The mysterious Russian lawyers and professors and translators with their shadowy backgrounds came knocking soon after, and the Trump "braintrust" of Don Jr., Jared, Carter Page, George Papadopoulos and all the others were soon swimming in the shark-infested waters without a wet suit. Did Team Trump actually know that Russia would soon be releasing the hacked emails? Does it matter that much? The Trumpsters were already in way too deep. The only real mastermind here — Vladimir Putin — might get major concessions from the Trump administration, or maybe he only triggered a major crisis of American confidence, but he wins either way.

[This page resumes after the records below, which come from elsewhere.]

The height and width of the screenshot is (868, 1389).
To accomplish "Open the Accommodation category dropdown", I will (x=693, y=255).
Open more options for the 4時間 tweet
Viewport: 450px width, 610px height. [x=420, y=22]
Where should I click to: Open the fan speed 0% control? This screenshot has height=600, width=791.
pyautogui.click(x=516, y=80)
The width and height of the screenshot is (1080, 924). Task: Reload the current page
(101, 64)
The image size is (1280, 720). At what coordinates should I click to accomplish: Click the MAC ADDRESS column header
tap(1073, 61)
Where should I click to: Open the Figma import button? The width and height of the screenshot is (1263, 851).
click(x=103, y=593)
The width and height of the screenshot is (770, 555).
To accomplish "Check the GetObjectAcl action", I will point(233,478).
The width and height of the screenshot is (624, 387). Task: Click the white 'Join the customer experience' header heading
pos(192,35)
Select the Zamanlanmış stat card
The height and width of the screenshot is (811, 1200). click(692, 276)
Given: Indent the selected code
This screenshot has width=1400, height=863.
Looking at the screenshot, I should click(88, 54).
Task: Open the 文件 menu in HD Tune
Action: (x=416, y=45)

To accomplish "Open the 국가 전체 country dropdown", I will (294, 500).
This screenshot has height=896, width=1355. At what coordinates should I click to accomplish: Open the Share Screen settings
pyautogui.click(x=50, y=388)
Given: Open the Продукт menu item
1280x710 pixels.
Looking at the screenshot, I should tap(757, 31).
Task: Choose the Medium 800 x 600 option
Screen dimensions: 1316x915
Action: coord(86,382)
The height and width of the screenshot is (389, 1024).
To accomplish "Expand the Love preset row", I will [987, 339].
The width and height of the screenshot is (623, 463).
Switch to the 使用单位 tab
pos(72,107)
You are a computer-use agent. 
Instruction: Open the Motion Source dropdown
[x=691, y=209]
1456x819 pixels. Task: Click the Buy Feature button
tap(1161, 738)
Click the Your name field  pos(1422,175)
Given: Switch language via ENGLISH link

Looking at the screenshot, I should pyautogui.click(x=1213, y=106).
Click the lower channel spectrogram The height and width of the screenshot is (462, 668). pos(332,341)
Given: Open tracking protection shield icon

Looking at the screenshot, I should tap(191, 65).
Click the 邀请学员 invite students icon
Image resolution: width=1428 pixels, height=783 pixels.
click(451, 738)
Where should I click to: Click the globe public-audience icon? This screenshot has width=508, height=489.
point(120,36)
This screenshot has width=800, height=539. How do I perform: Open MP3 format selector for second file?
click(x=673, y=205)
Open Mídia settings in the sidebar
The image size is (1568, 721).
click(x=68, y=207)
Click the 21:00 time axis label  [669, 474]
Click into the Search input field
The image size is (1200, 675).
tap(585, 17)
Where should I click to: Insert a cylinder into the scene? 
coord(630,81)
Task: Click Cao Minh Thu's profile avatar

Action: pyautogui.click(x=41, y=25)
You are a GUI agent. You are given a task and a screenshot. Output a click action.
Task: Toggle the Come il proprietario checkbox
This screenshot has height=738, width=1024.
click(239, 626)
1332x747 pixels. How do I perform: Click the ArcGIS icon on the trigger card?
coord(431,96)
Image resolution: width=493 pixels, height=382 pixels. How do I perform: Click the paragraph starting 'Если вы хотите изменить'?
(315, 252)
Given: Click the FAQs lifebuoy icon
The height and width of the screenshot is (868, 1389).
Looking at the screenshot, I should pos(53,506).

Stupidity is not a valid excuse for criminal behavior. You don't need Carter Page's Ph.D. to know that it's a major violation of U.S. election laws for Russia or pro-Russian interests to contribute anything of value to Trump's campaign, let alone to realize the Watergate-size illegality of an electronic break-in and theft of Democratic files and emails. Yet Don Jr. and other campaign officials didn't seem to think twice about documenting their dumb dealings for all eternity — and for a future special prosecutor — in their emails and tweets. Indeed, this week's most significant discovery is that just 15 or so minutes after Wikileaks asked Don Jr. to help promote its purloined files, Donald Sr. tweeted out just such a plug — placing our current president right in the middle of this confederacy of dunces.